(SOURCE INFORMATION begins)
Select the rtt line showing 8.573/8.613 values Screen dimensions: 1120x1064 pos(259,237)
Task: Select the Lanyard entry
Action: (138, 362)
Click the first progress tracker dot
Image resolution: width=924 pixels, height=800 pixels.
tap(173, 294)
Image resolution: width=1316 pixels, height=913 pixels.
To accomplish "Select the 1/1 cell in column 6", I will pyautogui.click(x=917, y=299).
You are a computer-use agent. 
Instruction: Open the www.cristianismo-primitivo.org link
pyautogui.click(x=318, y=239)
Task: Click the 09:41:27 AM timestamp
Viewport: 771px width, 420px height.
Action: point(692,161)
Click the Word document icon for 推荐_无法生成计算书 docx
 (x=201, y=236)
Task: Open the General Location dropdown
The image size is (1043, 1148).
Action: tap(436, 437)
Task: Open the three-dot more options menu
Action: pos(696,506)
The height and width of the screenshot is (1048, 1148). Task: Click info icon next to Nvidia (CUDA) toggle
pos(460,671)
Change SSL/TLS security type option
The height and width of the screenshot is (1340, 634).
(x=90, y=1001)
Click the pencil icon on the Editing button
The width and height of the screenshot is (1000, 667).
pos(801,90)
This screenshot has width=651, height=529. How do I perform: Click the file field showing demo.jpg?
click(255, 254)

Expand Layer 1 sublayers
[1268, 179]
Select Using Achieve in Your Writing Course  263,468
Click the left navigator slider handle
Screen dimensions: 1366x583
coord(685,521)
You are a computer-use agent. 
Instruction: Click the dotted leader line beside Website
(SOURCE INFORMATION ends)
THE PROBLEM
Would you return every line of the data above exactly?

SOLUTION TO THE PROBLEM
Select the rtt line showing 8.573/8.613 values Screen dimensions: 1120x1064 pos(259,237)
Task: Select the Lanyard entry
Action: (138, 362)
Click the first progress tracker dot
Image resolution: width=924 pixels, height=800 pixels.
tap(173, 294)
Image resolution: width=1316 pixels, height=913 pixels.
To accomplish "Select the 1/1 cell in column 6", I will pyautogui.click(x=917, y=299).
You are a computer-use agent. 
Instruction: Open the www.cristianismo-primitivo.org link
pyautogui.click(x=318, y=239)
Task: Click the 09:41:27 AM timestamp
Viewport: 771px width, 420px height.
Action: point(692,161)
Click the Word document icon for 推荐_无法生成计算书 docx
 (x=201, y=236)
Task: Open the General Location dropdown
The image size is (1043, 1148).
Action: tap(436, 437)
Task: Open the three-dot more options menu
Action: pos(696,506)
The height and width of the screenshot is (1048, 1148). Task: Click info icon next to Nvidia (CUDA) toggle
pos(460,671)
Change SSL/TLS security type option
The height and width of the screenshot is (1340, 634).
(x=90, y=1001)
Click the pencil icon on the Editing button
The width and height of the screenshot is (1000, 667).
pos(801,90)
This screenshot has width=651, height=529. How do I perform: Click the file field showing demo.jpg?
click(255, 254)

Expand Layer 1 sublayers
[1268, 179]
Select Using Achieve in Your Writing Course  263,468
Click the left navigator slider handle
Screen dimensions: 1366x583
coord(685,521)
You are a computer-use agent. 
Instruction: Click the dotted leader line beside Website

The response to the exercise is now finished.